WHAT YOU ARE ASKED TO DO: Copy out the listing beneath, missing nothing.

EXTRACTED MATERIAL:

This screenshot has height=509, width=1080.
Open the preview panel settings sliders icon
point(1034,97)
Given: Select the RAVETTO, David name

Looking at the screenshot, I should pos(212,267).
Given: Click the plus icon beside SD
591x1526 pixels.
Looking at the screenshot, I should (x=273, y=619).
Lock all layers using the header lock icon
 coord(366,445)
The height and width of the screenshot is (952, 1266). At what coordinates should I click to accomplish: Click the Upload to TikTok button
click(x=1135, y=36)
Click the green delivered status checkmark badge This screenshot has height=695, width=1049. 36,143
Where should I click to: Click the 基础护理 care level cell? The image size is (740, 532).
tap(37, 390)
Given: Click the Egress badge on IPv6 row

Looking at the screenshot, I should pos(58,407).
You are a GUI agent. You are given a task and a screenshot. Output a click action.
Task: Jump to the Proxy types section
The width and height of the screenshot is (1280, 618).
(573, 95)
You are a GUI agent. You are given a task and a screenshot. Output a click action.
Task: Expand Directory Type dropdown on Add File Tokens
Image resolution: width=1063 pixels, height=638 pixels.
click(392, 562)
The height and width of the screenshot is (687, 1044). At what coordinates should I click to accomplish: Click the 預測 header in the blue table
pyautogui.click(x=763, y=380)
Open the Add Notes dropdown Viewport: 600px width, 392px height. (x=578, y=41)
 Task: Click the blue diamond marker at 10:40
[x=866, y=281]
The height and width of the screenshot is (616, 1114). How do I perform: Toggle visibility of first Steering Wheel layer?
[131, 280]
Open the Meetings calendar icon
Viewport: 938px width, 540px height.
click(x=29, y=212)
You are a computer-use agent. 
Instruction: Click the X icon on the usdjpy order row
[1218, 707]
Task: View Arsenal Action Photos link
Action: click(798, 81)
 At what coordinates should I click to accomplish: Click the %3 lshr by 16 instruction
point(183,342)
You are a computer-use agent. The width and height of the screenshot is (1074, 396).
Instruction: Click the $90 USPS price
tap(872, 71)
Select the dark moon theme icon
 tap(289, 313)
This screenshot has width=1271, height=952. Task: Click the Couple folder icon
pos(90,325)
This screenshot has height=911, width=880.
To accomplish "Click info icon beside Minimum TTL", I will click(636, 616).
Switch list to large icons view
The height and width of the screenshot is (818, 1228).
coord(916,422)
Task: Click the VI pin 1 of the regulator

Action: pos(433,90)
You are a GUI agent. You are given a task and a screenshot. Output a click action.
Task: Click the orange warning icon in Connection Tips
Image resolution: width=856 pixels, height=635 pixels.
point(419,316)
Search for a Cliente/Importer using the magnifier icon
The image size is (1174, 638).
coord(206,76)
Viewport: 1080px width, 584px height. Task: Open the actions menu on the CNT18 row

SOLVED PROBLEM:
This screenshot has height=509, width=1080.
Open the preview panel settings sliders icon
point(1034,97)
Given: Select the RAVETTO, David name

Looking at the screenshot, I should pos(212,267).
Given: Click the plus icon beside SD
591x1526 pixels.
Looking at the screenshot, I should (x=273, y=619).
Lock all layers using the header lock icon
 coord(366,445)
The height and width of the screenshot is (952, 1266). At what coordinates should I click to accomplish: Click the Upload to TikTok button
click(x=1135, y=36)
Click the green delivered status checkmark badge This screenshot has height=695, width=1049. 36,143
Where should I click to: Click the 基础护理 care level cell? The image size is (740, 532).
tap(37, 390)
Given: Click the Egress badge on IPv6 row

Looking at the screenshot, I should pos(58,407).
You are a GUI agent. You are given a task and a screenshot. Output a click action.
Task: Jump to the Proxy types section
The width and height of the screenshot is (1280, 618).
(573, 95)
You are a GUI agent. You are given a task and a screenshot. Output a click action.
Task: Expand Directory Type dropdown on Add File Tokens
Image resolution: width=1063 pixels, height=638 pixels.
click(392, 562)
The height and width of the screenshot is (687, 1044). At what coordinates should I click to accomplish: Click the 預測 header in the blue table
pyautogui.click(x=763, y=380)
Open the Add Notes dropdown Viewport: 600px width, 392px height. (x=578, y=41)
 Task: Click the blue diamond marker at 10:40
[x=866, y=281]
The height and width of the screenshot is (616, 1114). How do I perform: Toggle visibility of first Steering Wheel layer?
[131, 280]
Open the Meetings calendar icon
Viewport: 938px width, 540px height.
click(x=29, y=212)
You are a computer-use agent. 
Instruction: Click the X icon on the usdjpy order row
[1218, 707]
Task: View Arsenal Action Photos link
Action: click(798, 81)
 At what coordinates should I click to accomplish: Click the %3 lshr by 16 instruction
point(183,342)
You are a computer-use agent. The width and height of the screenshot is (1074, 396).
Instruction: Click the $90 USPS price
tap(872, 71)
Select the dark moon theme icon
 tap(289, 313)
This screenshot has width=1271, height=952. Task: Click the Couple folder icon
pos(90,325)
This screenshot has height=911, width=880.
To accomplish "Click info icon beside Minimum TTL", I will click(636, 616).
Switch list to large icons view
The height and width of the screenshot is (818, 1228).
coord(916,422)
Task: Click the VI pin 1 of the regulator

Action: pos(433,90)
You are a GUI agent. You are given a task and a screenshot. Output a click action.
Task: Click the orange warning icon in Connection Tips
Image resolution: width=856 pixels, height=635 pixels.
point(419,316)
Search for a Cliente/Importer using the magnifier icon
The image size is (1174, 638).
coord(206,76)
Viewport: 1080px width, 584px height. Task: Open the actions menu on the CNT18 row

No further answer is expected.